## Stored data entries
================

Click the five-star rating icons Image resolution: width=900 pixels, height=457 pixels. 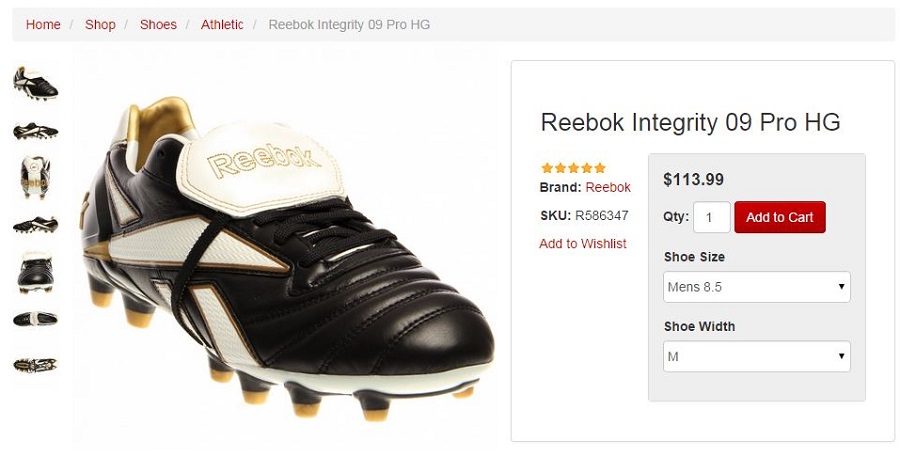click(x=573, y=168)
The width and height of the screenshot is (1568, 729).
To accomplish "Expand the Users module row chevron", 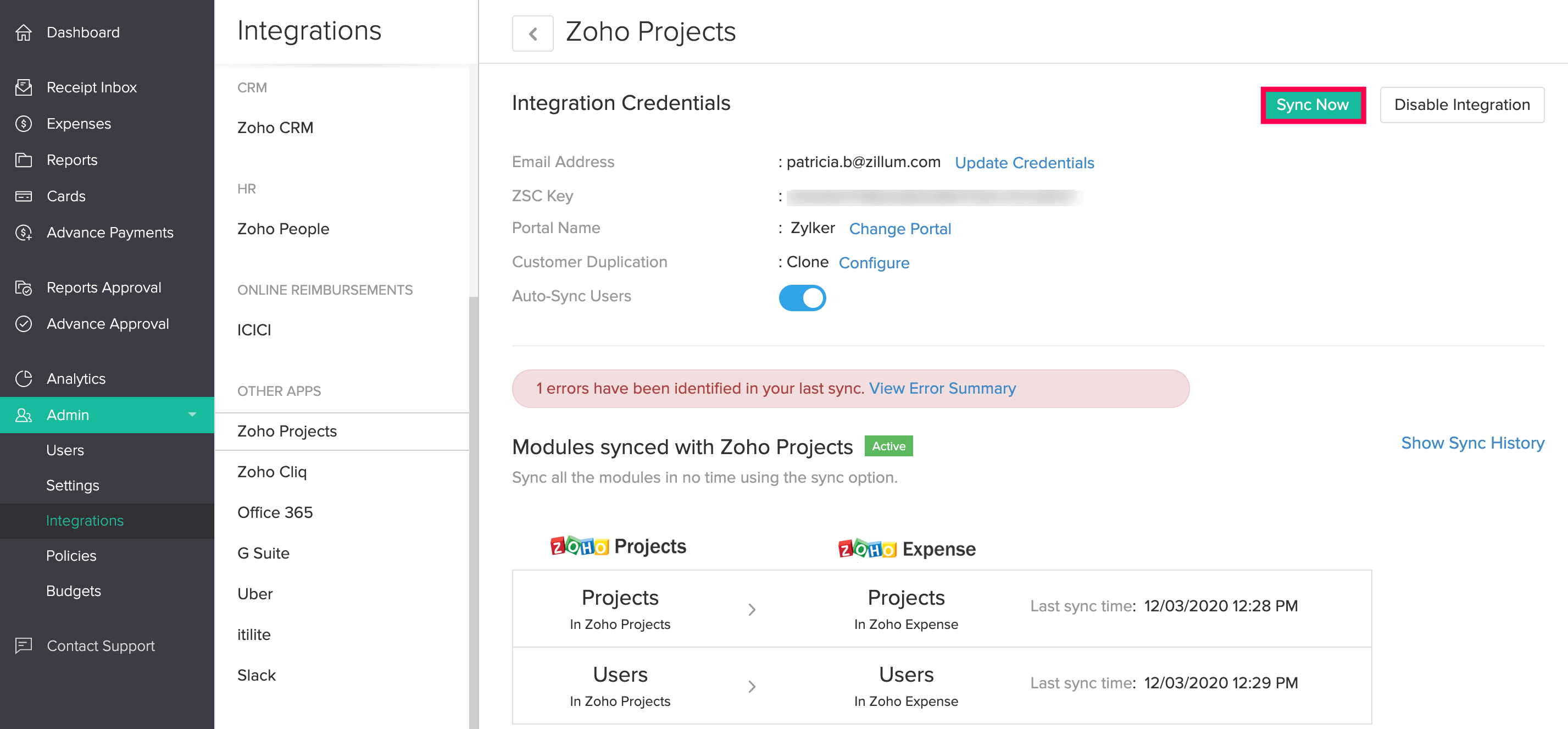I will tap(752, 686).
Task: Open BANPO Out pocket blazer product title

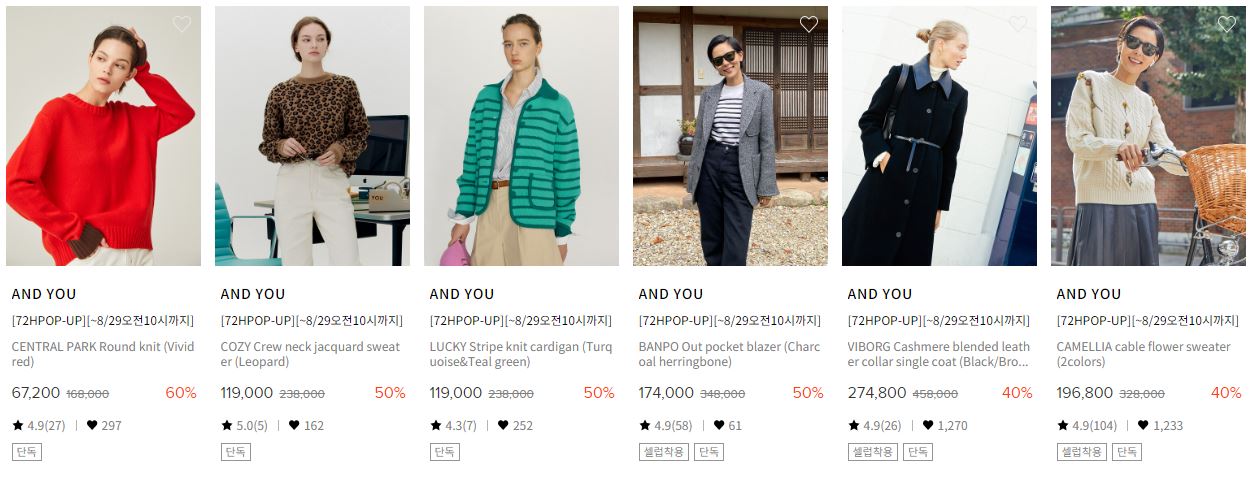Action: point(730,354)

================

## EXERCISE DETAILS
Copy out, without any pictures, the lines of the records above from the one containing "Task: Open BANPO" through the final line, both ends included.

## OUTPUT BELOW
Task: Open BANPO Out pocket blazer product title

Action: point(730,354)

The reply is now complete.